Brookvale Groby Learning Campus is a sizeable, values led 11 to 19 academy with an all round Good inspection profile, a clear focus on literacy, and an explicit commitment to structured routines. Academic performance sits broadly in line with the middle of England schools, with a sixth form that supports a range of next steps, including university and apprenticeships, and occasional Oxbridge success.
Best suited to students who benefit from clear expectations, predictable systems, and a large school offering where participation is actively organised. The main decision point is fit: families should weigh how their child responds to structure, and how consistently the school sustains high classroom expectations.
The most recent inspection evidence (October 2024) graded all key judgement areas as Good, including sixth form provision. GCSE and A level outcomes sit broadly in line with the middle band of schools in England with a focus on literacy and structured routines.
Applications are made through the local authority, not directly to the school. The closing date for the 2026 entry cycle is 31 October 2025, with offers issued on the national offer day in early March (2 March 2026 for this cycle).
For entry into Year 7 from August 2026, the published open evening was 25 September 2025 (5pm to 8pm), with additional tours earlier in September. Dates typically follow an early autumn pattern, but families should check the school’s latest calendar for the next cycle.

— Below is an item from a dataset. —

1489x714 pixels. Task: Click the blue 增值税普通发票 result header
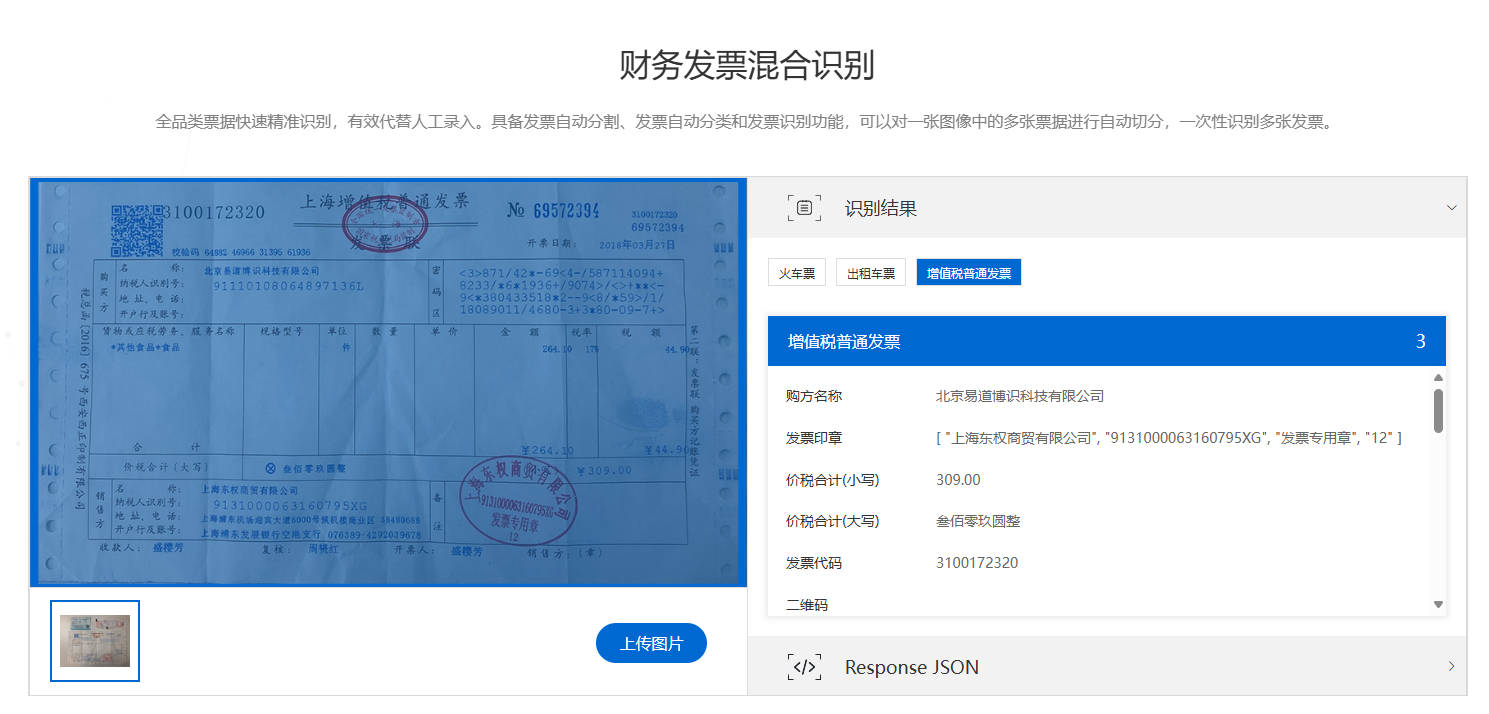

For the 2026 intake, the school published a post 16 application deadline of Friday 19 December 2025 and directs applicants through the PS16 platform. Entry requirements vary by course, so it is worth checking subject level criteria early.
Beyond the usual sports and performing arts, the published enrichment offer includes named activities such as Warhammer Club, Boardgame Club, Scratch Coding Club, and subject support sessions including GCSE Boost Club. Post 16 also has a weekly enrichment programme.